French revolutionary politician (1764–1794)

Claude Basire (/fr/; 1764 – 5 April 1794) was a French politician of the Revolutionary period. He was guillotined.

==Biography==
Born in Dijon, in the Province of Burgundy, he became a deputy for the Côte-d'Or in the Legislative Assembly, he made himself prominent by denouncing the Bourbon and the Tuileries Palace's comité autrichien (“Austrian committee”, the purported Royalist group supporting the Austrians with whom the country was at war). On 20 June 1792, he spoke in favor of the deposition of King Louis XVI, though on 20 September he advised discussion before moving to decide in favour of abolition.

Elected to the National Convention, he affiliated with The Mountain, opposing the adjournment of the king's trial, and voting in favor of his execution. He joined the attack upon the Girondists, but, as member of the Committee of General Security, he condemned the Reign of Terror.

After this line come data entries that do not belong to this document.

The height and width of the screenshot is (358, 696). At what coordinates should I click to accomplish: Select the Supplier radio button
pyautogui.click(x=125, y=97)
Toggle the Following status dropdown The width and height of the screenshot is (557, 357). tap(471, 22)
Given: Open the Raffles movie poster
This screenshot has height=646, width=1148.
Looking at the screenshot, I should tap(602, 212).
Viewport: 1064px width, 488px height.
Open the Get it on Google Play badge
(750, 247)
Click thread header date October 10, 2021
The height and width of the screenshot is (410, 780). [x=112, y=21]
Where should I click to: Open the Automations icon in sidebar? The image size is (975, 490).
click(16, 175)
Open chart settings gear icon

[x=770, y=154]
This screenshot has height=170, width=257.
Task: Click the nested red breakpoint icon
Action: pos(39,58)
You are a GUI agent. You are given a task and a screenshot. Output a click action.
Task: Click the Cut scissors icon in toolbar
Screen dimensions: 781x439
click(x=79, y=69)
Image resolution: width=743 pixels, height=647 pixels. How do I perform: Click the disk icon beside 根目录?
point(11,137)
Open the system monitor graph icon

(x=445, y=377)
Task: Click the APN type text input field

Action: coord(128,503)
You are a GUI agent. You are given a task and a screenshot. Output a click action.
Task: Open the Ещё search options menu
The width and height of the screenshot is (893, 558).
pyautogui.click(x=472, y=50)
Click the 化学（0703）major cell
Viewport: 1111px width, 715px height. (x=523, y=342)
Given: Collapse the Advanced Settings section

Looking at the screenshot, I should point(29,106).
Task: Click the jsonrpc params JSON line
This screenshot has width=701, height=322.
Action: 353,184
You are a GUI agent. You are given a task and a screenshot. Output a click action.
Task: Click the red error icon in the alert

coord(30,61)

He was implicated by François Chabot in the falsification of a decree relative to the East India Company. Although his involvement seems only to have been that he failed to reveal the plot - of which he knew only part - he was nonetheless accused before the Revolutionary Tribunal at the same time as Georges Danton and Camille Desmoulins. He is memorialized by the street name Rue Claude Basire in central Dijon.